- [Items listed in a dataset]:
>> Begin

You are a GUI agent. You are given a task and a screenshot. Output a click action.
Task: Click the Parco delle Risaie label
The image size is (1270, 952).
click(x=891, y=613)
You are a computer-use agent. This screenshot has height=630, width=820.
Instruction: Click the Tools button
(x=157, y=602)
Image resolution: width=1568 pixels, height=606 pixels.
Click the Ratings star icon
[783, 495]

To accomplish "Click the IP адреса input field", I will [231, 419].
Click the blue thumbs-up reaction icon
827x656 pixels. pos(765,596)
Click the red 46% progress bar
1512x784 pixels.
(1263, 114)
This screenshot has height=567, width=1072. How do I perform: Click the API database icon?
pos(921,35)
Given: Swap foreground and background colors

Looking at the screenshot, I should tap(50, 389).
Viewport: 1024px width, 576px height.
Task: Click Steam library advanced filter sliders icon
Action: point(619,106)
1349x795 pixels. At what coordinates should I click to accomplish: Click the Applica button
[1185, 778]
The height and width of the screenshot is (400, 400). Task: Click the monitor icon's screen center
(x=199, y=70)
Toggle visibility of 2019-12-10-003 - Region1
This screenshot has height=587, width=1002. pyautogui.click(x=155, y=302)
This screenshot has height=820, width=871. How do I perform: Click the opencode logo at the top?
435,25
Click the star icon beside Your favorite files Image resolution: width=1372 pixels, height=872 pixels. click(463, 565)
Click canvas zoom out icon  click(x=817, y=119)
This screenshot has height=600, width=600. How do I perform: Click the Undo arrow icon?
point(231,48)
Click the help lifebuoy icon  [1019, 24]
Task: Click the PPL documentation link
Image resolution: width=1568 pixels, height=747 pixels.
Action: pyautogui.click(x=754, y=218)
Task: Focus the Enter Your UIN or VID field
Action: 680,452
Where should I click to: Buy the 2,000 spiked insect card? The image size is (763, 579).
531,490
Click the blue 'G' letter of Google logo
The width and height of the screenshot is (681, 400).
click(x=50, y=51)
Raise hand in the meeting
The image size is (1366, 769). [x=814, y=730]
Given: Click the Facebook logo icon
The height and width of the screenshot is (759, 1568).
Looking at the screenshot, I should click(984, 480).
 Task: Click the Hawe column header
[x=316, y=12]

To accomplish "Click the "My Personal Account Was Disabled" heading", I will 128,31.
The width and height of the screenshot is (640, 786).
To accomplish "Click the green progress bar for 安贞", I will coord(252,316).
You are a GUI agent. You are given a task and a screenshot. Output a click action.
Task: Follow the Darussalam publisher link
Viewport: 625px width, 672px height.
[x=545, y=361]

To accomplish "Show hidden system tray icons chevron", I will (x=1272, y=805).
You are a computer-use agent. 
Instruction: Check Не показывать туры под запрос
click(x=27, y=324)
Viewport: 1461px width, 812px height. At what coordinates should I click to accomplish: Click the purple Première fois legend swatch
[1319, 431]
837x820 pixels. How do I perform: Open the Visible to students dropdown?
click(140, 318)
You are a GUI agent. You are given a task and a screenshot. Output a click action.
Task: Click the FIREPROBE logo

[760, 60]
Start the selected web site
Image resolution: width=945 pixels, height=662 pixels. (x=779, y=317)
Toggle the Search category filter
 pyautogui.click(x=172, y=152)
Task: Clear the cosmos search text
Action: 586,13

>> End

- [WORK REQUIRED]: Reproduce everything from the start of the items down through the line containing "(x=157, y=602)", with both ends included.

- [RESPONSE TO THIS TASK]:
You are a GUI agent. You are given a task and a screenshot. Output a click action.
Task: Click the Parco delle Risaie label
The image size is (1270, 952).
click(x=891, y=613)
You are a computer-use agent. This screenshot has height=630, width=820.
Instruction: Click the Tools button
(x=157, y=602)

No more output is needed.